Advocate General Juliane Kokott had already signaled where this was heading. In an opinion issued on June 19, 2025, Kokott recommended that the ECJ dismiss Google’s appeal and uphold the fine in full. Advocate general opinions aren’t binding, but the court follows them in the majority of cases. This time was no exception.
A brief history of Google versus Europe
This Android case is just one piece of a broader antitrust trilogy the European Commission has pursued against Google. The Commission’s 2018 Android decision was its largest-ever antitrust fine at the time. Google challenged it before the General Court, which largely upheld the findings in 2022 but shaved about €200 million off the penalty. Google then escalated to the ECJ, Europe’s highest court, betting that procedural or legal errors in the lower court’s reasoning might provide an escape route.
That bet didn’t pay off.
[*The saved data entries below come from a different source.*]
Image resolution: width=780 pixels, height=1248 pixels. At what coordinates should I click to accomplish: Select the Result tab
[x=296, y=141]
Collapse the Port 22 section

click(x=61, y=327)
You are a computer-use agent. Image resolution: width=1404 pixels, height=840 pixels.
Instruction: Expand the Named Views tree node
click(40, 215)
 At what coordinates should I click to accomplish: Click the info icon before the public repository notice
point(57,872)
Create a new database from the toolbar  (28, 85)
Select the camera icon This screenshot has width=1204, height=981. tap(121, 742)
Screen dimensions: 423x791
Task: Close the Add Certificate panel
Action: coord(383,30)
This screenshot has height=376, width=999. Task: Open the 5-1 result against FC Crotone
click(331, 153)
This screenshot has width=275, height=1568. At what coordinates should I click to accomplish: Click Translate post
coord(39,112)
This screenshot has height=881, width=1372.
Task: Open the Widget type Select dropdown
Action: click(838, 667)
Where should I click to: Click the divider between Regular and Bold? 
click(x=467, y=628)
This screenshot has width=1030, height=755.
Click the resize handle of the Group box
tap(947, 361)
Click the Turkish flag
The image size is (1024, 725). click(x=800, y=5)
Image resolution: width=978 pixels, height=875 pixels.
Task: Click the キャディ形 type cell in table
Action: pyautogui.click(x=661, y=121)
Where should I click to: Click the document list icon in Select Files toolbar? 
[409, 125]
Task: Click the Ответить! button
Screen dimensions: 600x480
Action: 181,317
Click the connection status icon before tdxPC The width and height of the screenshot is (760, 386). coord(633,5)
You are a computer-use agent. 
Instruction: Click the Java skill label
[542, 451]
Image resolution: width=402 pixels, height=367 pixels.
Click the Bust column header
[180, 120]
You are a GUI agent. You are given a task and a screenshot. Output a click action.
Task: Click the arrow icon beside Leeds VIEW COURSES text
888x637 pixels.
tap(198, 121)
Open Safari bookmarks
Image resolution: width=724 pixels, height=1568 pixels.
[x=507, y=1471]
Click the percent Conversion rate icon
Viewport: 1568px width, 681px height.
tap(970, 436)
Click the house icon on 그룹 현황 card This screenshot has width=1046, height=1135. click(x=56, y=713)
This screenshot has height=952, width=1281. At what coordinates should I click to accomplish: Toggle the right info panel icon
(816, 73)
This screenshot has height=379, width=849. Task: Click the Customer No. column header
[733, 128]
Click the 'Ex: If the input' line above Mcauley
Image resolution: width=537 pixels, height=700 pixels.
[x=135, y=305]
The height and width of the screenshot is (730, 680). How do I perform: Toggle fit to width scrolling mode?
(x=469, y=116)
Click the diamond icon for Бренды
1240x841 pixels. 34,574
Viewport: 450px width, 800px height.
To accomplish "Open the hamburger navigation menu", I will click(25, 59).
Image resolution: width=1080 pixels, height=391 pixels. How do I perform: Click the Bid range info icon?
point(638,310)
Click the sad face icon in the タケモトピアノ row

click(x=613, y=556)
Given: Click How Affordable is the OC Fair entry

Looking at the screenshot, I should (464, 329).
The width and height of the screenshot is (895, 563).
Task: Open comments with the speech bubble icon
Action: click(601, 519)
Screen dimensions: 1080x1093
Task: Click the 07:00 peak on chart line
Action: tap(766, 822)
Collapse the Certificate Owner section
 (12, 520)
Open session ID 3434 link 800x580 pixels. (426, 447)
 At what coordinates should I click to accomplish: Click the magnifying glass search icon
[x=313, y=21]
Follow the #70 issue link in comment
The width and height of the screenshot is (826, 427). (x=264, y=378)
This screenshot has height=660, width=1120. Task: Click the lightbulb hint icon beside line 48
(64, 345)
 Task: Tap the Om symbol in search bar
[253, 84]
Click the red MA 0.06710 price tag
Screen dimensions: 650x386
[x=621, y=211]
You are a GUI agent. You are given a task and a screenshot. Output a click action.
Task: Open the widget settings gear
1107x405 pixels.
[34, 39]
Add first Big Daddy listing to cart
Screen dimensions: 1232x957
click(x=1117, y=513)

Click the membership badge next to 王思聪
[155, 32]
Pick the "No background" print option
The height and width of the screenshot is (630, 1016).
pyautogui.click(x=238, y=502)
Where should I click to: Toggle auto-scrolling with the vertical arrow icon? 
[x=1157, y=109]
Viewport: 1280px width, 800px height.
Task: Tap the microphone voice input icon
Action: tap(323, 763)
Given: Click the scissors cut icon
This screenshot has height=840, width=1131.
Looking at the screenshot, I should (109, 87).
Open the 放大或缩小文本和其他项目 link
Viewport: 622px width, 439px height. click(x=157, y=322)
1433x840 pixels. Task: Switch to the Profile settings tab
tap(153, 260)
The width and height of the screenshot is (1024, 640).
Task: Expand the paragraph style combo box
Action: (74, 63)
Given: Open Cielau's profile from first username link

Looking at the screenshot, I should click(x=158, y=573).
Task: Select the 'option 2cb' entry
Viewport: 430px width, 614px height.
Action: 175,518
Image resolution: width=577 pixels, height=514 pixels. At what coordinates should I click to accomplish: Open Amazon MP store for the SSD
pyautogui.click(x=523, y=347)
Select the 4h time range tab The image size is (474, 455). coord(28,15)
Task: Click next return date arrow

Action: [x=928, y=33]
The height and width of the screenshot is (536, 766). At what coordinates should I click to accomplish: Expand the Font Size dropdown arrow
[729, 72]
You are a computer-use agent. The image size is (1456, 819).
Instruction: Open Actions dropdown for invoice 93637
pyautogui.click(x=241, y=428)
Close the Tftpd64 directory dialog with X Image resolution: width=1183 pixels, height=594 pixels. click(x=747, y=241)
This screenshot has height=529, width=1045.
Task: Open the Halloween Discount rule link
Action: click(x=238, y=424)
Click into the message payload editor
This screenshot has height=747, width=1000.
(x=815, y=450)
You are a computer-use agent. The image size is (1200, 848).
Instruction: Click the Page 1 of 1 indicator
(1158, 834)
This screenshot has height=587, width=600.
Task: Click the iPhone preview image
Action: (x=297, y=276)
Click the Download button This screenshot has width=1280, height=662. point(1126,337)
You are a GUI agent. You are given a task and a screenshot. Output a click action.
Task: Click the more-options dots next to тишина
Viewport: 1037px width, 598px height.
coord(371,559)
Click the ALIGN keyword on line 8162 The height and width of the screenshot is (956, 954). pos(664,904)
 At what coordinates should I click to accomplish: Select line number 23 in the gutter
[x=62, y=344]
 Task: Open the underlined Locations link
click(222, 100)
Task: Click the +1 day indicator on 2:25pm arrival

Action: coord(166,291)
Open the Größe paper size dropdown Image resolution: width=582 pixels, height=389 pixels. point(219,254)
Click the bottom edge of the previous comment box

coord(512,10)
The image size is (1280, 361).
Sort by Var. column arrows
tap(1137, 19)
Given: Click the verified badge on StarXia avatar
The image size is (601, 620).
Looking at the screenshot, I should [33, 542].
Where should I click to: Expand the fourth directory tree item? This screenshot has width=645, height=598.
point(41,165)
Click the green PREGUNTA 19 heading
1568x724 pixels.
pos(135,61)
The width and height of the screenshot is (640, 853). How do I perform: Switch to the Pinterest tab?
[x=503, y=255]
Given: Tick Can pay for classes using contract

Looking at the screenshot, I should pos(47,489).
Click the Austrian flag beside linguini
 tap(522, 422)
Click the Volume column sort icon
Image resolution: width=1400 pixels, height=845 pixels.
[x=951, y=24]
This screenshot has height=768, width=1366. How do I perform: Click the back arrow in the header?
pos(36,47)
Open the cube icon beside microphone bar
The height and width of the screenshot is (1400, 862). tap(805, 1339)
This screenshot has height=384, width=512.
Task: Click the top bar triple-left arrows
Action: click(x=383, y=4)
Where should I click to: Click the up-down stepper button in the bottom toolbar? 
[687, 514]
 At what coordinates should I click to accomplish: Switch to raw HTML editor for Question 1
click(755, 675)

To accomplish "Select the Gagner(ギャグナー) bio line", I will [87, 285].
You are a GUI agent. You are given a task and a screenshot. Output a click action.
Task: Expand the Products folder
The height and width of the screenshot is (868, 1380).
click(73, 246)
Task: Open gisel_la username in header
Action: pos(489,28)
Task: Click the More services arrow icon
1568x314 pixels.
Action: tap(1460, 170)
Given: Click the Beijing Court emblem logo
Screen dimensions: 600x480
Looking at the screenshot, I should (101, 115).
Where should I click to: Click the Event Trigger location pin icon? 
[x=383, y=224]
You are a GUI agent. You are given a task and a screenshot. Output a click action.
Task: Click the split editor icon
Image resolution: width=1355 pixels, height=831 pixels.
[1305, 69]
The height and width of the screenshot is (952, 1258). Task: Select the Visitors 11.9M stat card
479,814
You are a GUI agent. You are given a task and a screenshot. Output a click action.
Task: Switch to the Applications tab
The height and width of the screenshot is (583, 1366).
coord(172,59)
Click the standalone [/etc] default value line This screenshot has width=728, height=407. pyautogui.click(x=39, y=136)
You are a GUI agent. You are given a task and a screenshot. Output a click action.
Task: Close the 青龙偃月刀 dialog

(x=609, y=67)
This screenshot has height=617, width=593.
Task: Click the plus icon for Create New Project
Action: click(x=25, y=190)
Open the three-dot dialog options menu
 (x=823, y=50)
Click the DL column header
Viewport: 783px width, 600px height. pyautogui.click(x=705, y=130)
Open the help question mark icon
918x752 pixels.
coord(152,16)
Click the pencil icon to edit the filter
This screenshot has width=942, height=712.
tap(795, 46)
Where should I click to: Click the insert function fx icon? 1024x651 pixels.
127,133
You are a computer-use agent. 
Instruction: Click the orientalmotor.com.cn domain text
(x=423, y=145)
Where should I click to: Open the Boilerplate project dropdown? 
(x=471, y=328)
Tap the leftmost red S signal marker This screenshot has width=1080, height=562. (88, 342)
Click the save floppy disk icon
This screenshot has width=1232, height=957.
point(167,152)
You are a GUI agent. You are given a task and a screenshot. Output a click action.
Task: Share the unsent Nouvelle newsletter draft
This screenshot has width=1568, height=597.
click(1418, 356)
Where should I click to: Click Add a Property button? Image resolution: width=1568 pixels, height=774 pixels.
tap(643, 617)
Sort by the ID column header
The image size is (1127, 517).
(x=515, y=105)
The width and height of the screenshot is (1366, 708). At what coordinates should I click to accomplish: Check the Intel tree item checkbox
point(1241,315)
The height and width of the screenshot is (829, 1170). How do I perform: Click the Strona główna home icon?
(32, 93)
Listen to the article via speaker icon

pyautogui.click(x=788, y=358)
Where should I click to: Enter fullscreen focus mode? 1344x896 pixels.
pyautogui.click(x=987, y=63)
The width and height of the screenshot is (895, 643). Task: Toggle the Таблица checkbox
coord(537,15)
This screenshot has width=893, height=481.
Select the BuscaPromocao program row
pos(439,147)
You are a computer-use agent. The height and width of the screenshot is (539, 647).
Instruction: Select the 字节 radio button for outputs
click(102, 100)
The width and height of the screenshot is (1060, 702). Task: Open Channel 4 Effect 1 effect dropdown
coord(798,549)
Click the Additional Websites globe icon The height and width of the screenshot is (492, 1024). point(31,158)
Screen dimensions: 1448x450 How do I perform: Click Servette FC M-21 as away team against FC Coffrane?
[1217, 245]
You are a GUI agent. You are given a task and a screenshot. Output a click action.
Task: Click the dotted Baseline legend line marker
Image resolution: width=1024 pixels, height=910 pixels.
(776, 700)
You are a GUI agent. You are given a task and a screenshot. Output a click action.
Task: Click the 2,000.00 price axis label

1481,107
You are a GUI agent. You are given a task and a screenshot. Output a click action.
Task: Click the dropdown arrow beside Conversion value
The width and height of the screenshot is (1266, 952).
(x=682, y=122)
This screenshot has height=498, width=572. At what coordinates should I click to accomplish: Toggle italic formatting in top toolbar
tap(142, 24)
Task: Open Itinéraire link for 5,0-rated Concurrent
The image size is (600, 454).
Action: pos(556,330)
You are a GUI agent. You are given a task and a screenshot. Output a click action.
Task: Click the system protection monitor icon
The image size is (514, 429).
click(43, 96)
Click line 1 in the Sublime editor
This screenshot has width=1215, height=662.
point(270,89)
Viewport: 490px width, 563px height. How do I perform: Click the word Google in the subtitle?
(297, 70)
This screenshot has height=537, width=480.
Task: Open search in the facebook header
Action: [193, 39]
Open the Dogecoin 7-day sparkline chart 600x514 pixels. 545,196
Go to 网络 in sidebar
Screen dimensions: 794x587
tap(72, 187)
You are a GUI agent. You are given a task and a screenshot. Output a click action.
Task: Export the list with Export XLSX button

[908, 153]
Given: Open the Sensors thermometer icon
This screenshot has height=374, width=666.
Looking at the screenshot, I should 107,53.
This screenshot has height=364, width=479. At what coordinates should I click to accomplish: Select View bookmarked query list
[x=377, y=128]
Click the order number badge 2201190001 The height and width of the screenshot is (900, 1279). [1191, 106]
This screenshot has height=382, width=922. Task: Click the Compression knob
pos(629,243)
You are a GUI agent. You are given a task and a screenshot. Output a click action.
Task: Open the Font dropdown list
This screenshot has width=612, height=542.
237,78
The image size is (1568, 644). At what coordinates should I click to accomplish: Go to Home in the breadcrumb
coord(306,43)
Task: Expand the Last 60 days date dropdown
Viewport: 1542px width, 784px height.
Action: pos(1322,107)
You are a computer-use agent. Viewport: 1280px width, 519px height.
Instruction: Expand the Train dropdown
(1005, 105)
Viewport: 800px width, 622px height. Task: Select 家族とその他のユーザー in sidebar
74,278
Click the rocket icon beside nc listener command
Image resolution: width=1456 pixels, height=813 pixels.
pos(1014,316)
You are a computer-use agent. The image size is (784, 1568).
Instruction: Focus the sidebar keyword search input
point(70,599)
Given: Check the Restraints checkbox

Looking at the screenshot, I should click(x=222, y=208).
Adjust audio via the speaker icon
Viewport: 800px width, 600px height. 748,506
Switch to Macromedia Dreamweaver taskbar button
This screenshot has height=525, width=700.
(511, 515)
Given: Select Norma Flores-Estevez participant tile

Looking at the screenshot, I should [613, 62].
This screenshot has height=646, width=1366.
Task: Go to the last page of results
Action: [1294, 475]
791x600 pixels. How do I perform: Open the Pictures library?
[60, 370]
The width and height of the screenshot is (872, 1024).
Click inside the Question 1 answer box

The ECJ’s dismissal means the €4.125 billion fine stands, and Google has exhausted its appeals within the EU judicial system.
What this means for investors and the broader market
This ruling validates the European Commission’s framework for analyzing how dominant platforms leverage their ecosystems. It establishes legal precedent that bundling practices, even when the bundled product is technically free, can constitute an abuse of market dominance if they foreclose competition.
Following the original 2018 decision, Google was required to change its Android licensing practices in Europe, introducing a choice screen for search engines and unbundling Chrome from the Play Store license. This ruling cements those remedies as permanent features of Google’s European operations, not temporary measures awaiting a potential reversal on appeal.